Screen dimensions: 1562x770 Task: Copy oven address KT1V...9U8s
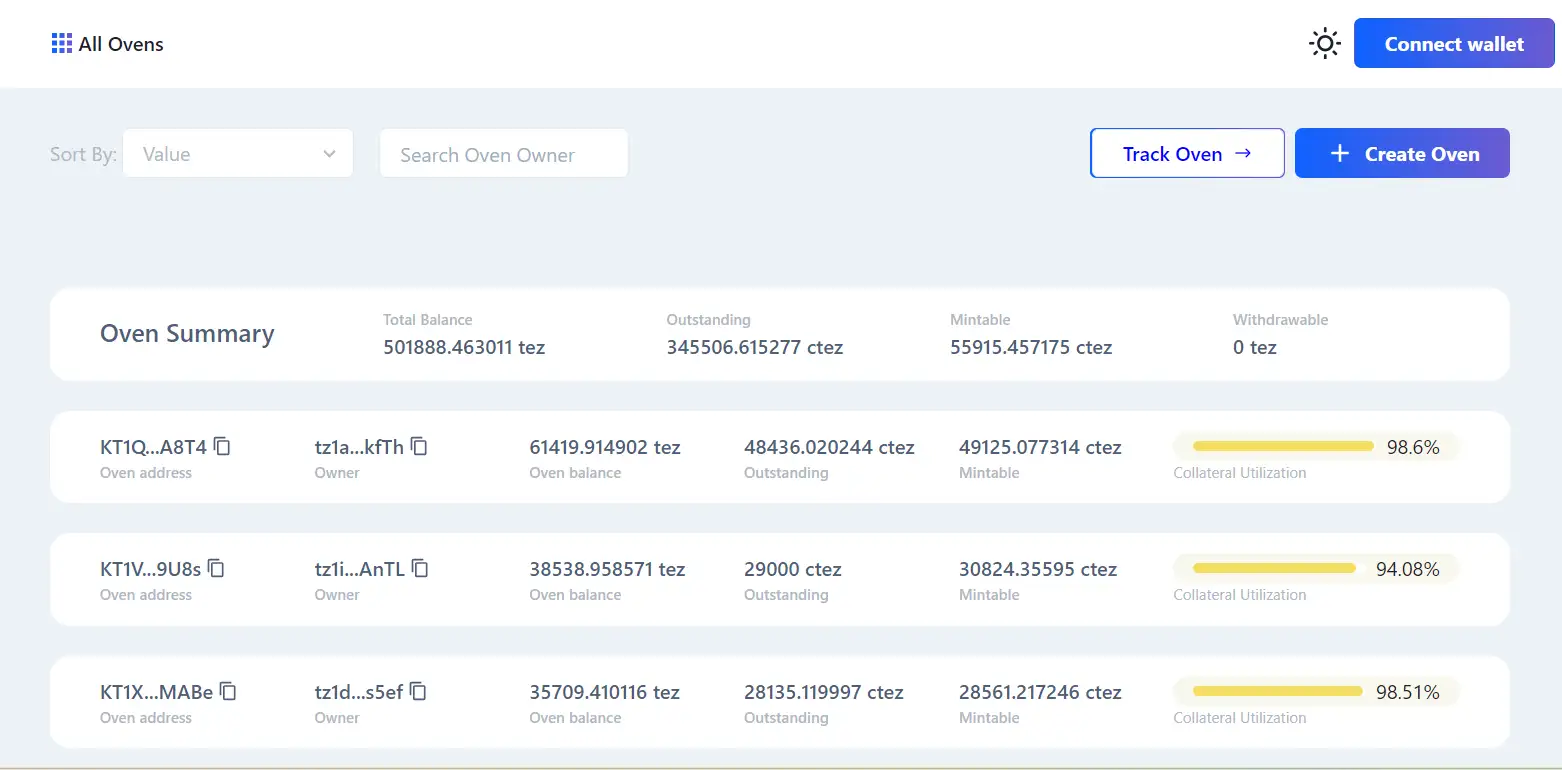(x=216, y=568)
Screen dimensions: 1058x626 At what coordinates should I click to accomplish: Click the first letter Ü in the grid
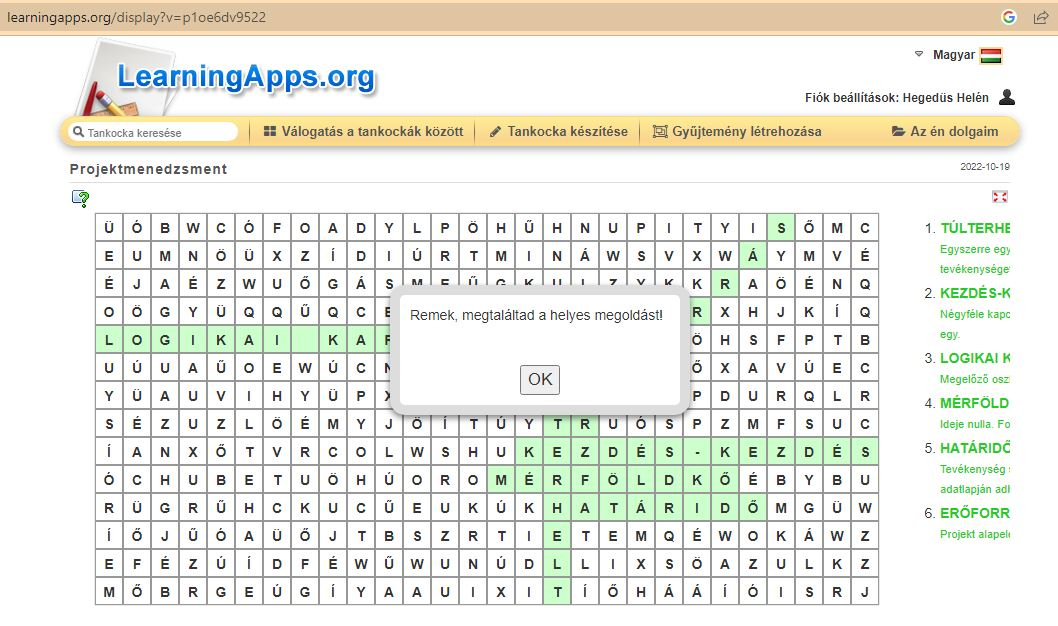109,227
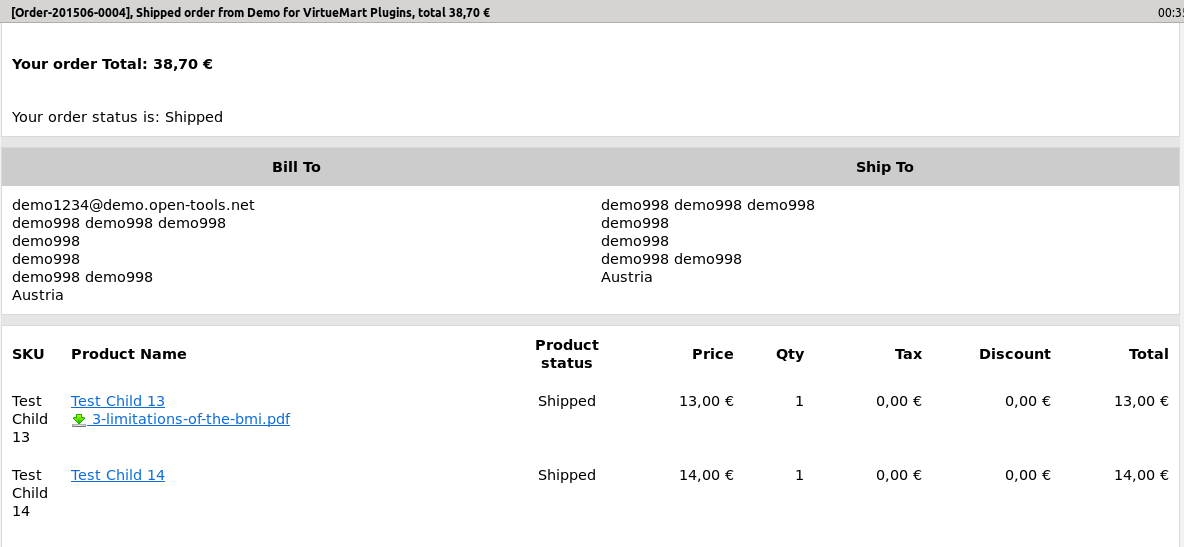
Task: Click the SKU column header
Action: (28, 354)
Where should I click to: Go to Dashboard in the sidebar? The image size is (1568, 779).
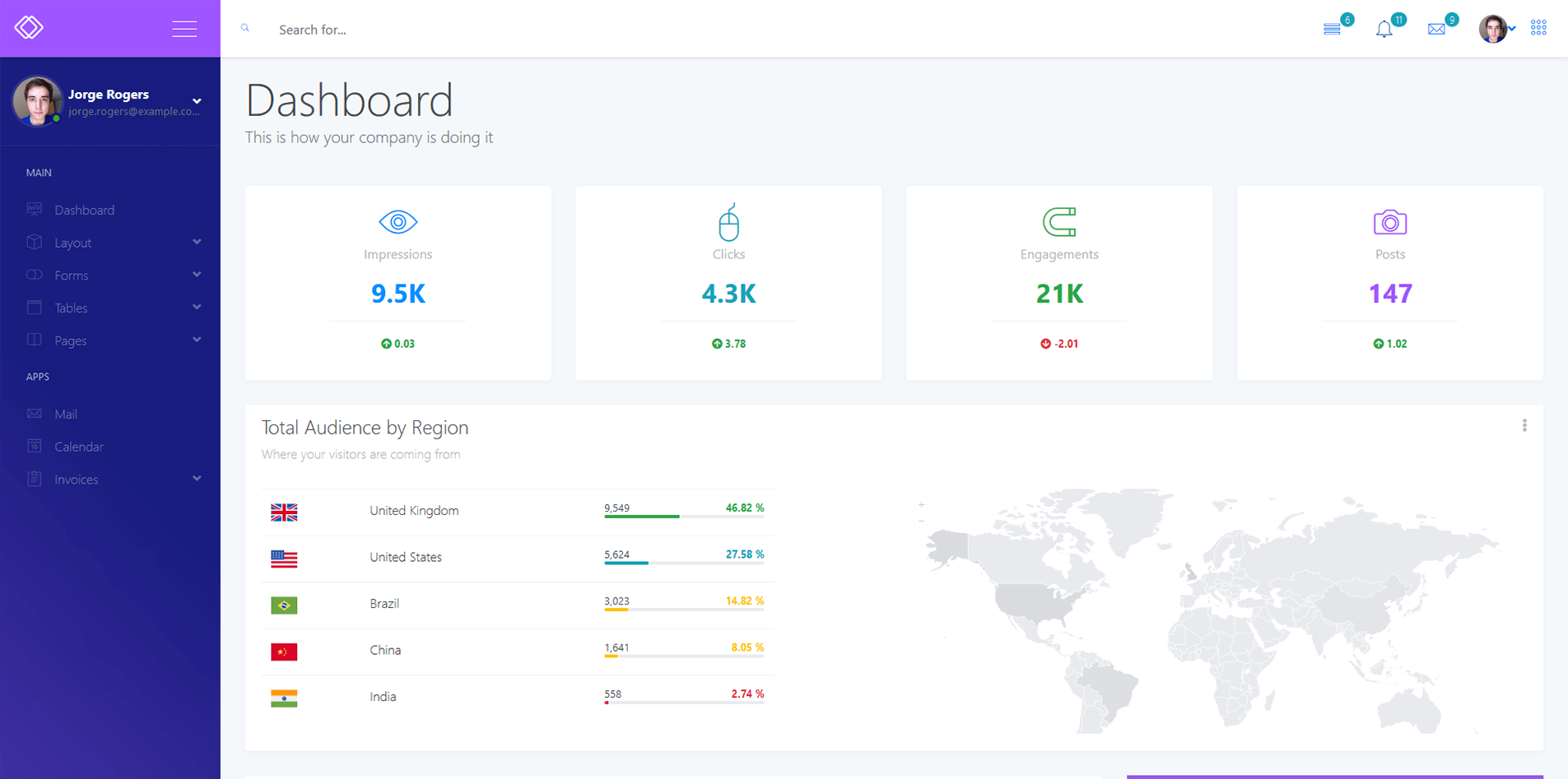point(84,210)
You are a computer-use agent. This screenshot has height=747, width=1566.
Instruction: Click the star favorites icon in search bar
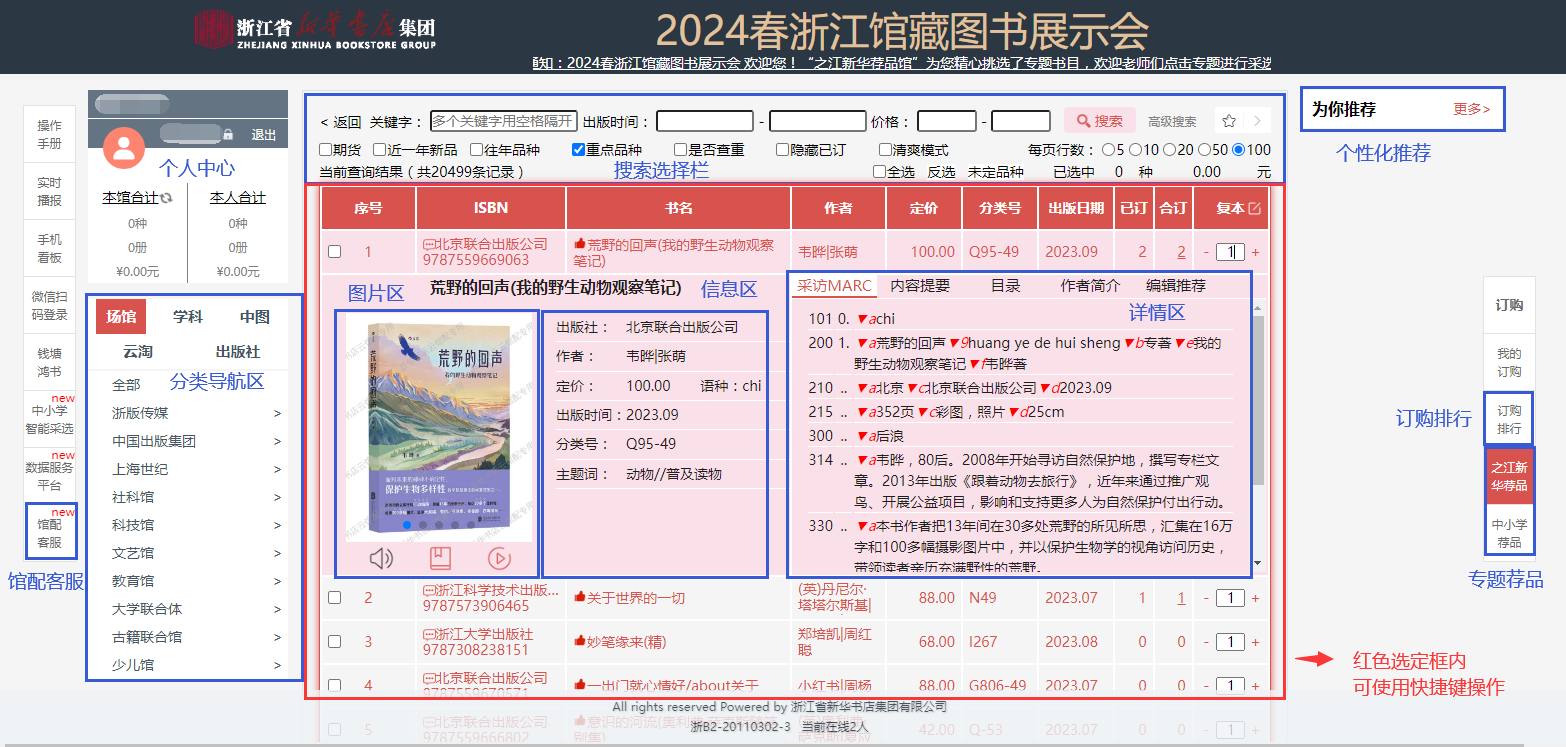coord(1229,121)
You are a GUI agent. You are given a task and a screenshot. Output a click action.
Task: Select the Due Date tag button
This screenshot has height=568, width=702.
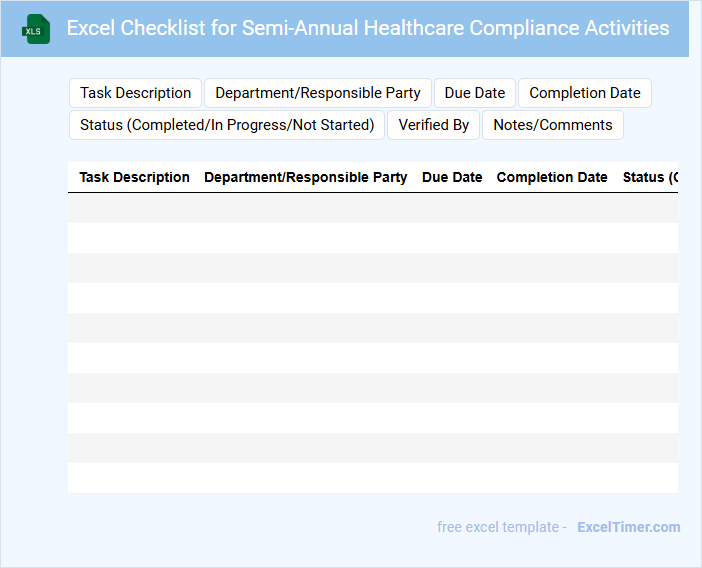click(x=475, y=93)
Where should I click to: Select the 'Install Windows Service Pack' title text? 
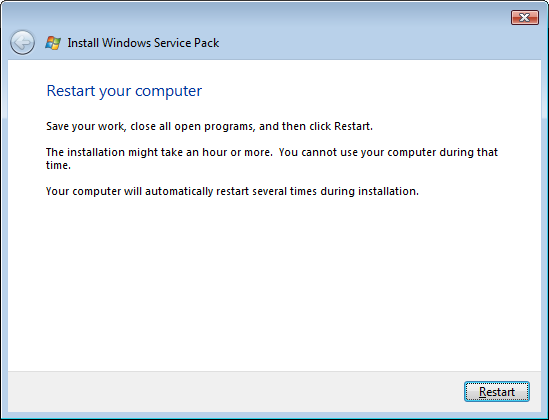pyautogui.click(x=143, y=43)
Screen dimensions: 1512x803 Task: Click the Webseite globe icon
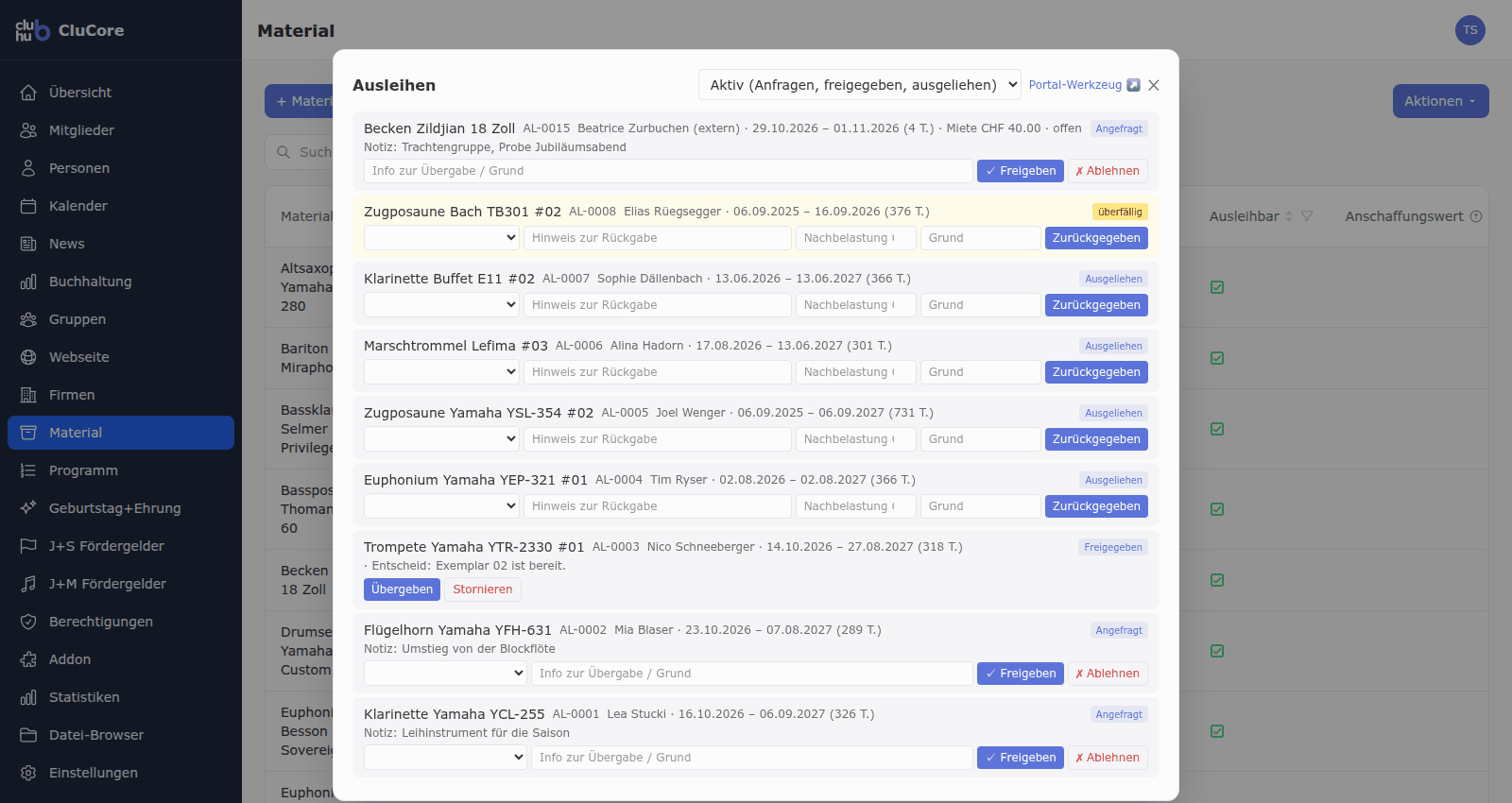click(x=28, y=357)
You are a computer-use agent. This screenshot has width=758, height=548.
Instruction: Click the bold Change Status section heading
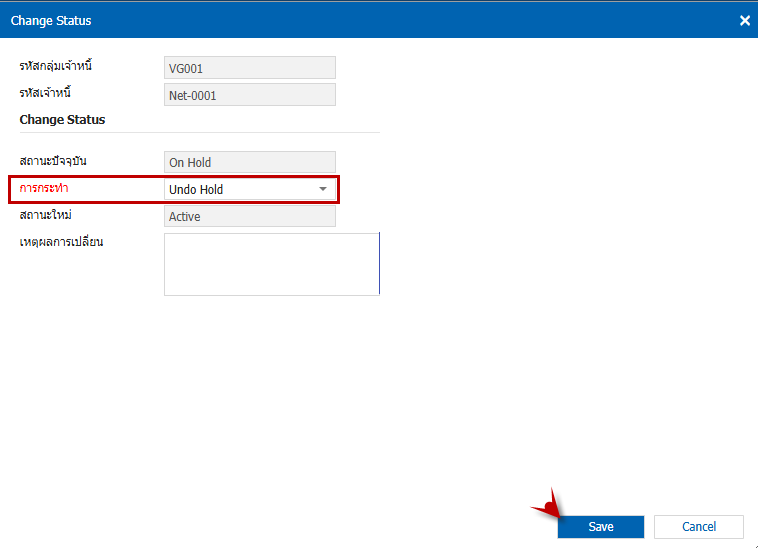coord(62,120)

• YOUR OBJECTIVE
Copy out each line of the records where the word "computer" appears.

• COMPLETED TASK
You are a computer-use agent. This screenshot has height=747, width=1566.
You are a computer-use agent. This screenshot has width=758, height=548.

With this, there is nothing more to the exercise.